Salem ought to know. He's the former CEO of Symantec, a massive antivirus company which, along with Norton and Kaspersky, became a household name for many PC owners over the past three decades. But today, according to Salem, antivirus software isn't enough. In fact, experts say that type of software is becoming irrelevant as hackers shift their focus to attack smartphones through wireless and cellular networks, instead of the old days when they targeted desktop computers connected to the Internet over telephone cords.

So, Salem is investing in companies like Attivo Networks and Evident.io, all of which help companies that are in danger or have already been hacked. What they offer helps to reduce the damage hackers may have already done.

Call it pessimistic or grim, but it's not unique.

Ajay Arora is one of the entrepreneurs who's benefiting. His company, Vera, markets itself as a kind of Snapchat for businesses, promising a way to delete a user's files, videos and images on demand.

When Arora was formulating his company's technology two years ago, potential corporate clients often directed him to their IT staff.
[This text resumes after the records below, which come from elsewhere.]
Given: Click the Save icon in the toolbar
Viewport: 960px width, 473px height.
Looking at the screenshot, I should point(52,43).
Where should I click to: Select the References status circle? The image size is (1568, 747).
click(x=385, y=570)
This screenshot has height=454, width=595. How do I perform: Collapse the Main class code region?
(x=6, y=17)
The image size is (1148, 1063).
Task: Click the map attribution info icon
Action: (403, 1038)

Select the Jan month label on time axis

Now he meets with top executives because, he said, they "are scared to death."

Venture capitalists are concerned this sudden attention for the cybersecurity industry could attract poorly conceived startups, the digital equivalents of snake oil salesmen peddling magical new technology that can't actually protect a company.
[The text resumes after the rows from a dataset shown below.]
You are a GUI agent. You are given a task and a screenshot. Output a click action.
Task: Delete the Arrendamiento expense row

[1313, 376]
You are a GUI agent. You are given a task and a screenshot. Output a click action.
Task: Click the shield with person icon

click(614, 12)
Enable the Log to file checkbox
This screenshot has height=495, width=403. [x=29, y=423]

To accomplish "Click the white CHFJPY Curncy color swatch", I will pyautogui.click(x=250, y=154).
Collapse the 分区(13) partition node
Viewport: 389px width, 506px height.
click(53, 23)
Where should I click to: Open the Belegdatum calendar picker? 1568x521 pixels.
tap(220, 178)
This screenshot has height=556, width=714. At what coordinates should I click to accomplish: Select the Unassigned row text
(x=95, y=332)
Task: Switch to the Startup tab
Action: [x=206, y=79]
"Products don't lie, but PowerPoints do," said Ganesan of Menlo Ventures. "Unfortunately, right now, we're in the PowerPoint stage...Eventually, the dam will break."

But those concerns haven't stopped venture capital firms including Ganesan's from increasing the percentage of its investments allocated for security. Menlo predicts its current $400 million fund will allocate 20 percent toward cybersecurity, up from 5 percent in its last fund which began five years ago.

And Menlo Ventures isn't alone: Intel Capital, Accel Partners and Kleiner Perkins Caufield & Byers are actively betting on the sector. Each has invested in more than 15 cybersecurity startups, according to CB Insights.

Meanwhile, Battery Ventures has increased the number of cybersecurity-focused startups it backs from one company three years ago to four today.

Roger Lee, a general partner at Battery, says his investment strategy boils down to a basic assumption. "This notion that you haven't been breached is unreal."